(Dataset entries)
☆ ☆ ☆ ☆ ☆
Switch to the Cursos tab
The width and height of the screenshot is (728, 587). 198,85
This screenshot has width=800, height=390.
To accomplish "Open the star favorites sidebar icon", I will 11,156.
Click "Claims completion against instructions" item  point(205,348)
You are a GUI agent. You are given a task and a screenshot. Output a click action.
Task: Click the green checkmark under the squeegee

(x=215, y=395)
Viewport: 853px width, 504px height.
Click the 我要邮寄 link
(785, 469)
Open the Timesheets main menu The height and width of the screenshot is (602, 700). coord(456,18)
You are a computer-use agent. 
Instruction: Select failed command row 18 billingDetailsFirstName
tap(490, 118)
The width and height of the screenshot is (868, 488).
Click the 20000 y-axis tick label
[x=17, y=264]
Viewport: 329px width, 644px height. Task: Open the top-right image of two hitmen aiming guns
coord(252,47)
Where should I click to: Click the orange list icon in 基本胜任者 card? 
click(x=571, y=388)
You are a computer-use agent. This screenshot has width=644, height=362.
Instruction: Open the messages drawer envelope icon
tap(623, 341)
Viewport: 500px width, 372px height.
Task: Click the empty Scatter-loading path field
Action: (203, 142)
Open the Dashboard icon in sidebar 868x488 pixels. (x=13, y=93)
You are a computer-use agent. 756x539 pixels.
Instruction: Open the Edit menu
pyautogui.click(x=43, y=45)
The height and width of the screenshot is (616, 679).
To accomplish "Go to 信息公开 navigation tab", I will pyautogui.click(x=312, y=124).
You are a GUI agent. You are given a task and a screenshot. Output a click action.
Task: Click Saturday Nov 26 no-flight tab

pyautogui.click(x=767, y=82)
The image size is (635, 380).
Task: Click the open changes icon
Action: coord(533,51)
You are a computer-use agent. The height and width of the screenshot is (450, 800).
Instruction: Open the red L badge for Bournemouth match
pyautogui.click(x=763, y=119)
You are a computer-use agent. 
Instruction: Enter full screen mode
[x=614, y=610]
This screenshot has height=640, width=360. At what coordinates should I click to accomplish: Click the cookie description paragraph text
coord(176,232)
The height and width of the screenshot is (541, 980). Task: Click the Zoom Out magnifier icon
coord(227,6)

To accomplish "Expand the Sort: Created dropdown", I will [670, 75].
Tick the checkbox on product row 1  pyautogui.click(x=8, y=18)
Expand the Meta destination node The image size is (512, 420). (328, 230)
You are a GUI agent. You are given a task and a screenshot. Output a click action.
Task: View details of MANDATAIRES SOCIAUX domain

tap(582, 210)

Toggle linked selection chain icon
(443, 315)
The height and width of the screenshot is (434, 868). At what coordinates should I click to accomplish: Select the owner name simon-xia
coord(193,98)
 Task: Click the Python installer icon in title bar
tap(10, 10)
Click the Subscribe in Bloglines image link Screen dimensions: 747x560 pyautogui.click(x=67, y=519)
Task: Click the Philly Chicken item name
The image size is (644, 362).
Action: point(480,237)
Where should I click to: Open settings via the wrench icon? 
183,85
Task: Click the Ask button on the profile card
☆ ☆ ☆ ☆ ☆
Above are some records. Print them all exactly.

# Response area:
Switch to the Cursos tab
The width and height of the screenshot is (728, 587). 198,85
This screenshot has width=800, height=390.
To accomplish "Open the star favorites sidebar icon", I will 11,156.
Click "Claims completion against instructions" item  point(205,348)
You are a GUI agent. You are given a task and a screenshot. Output a click action.
Task: Click the green checkmark under the squeegee

(x=215, y=395)
Viewport: 853px width, 504px height.
Click the 我要邮寄 link
(785, 469)
Open the Timesheets main menu The height and width of the screenshot is (602, 700). coord(456,18)
You are a computer-use agent. 
Instruction: Select failed command row 18 billingDetailsFirstName
tap(490, 118)
The width and height of the screenshot is (868, 488).
Click the 20000 y-axis tick label
[x=17, y=264]
Viewport: 329px width, 644px height. Task: Open the top-right image of two hitmen aiming guns
coord(252,47)
Where should I click to: Click the orange list icon in 基本胜任者 card? 
click(x=571, y=388)
You are a computer-use agent. This screenshot has width=644, height=362.
Instruction: Open the messages drawer envelope icon
tap(623, 341)
Viewport: 500px width, 372px height.
Task: Click the empty Scatter-loading path field
Action: (203, 142)
Open the Dashboard icon in sidebar 868x488 pixels. (x=13, y=93)
You are a computer-use agent. 756x539 pixels.
Instruction: Open the Edit menu
pyautogui.click(x=43, y=45)
The height and width of the screenshot is (616, 679).
To accomplish "Go to 信息公开 navigation tab", I will pyautogui.click(x=312, y=124).
You are a GUI agent. You are given a task and a screenshot. Output a click action.
Task: Click Saturday Nov 26 no-flight tab

pyautogui.click(x=767, y=82)
The image size is (635, 380).
Task: Click the open changes icon
Action: coord(533,51)
You are a computer-use agent. The height and width of the screenshot is (450, 800).
Instruction: Open the red L badge for Bournemouth match
pyautogui.click(x=763, y=119)
You are a computer-use agent. 
Instruction: Enter full screen mode
[x=614, y=610]
This screenshot has height=640, width=360. At what coordinates should I click to accomplish: Click the cookie description paragraph text
coord(176,232)
The height and width of the screenshot is (541, 980). Task: Click the Zoom Out magnifier icon
coord(227,6)

To accomplish "Expand the Sort: Created dropdown", I will [670, 75].
Tick the checkbox on product row 1  pyautogui.click(x=8, y=18)
Expand the Meta destination node The image size is (512, 420). (328, 230)
You are a GUI agent. You are given a task and a screenshot. Output a click action.
Task: View details of MANDATAIRES SOCIAUX domain

tap(582, 210)

Toggle linked selection chain icon
(443, 315)
The height and width of the screenshot is (434, 868). At what coordinates should I click to accomplish: Select the owner name simon-xia
coord(193,98)
 Task: Click the Python installer icon in title bar
tap(10, 10)
Click the Subscribe in Bloglines image link Screen dimensions: 747x560 pyautogui.click(x=67, y=519)
Task: Click the Philly Chicken item name
The image size is (644, 362).
Action: point(480,237)
Where should I click to: Open settings via the wrench icon? 
183,85
Task: Click the Ask button on the profile card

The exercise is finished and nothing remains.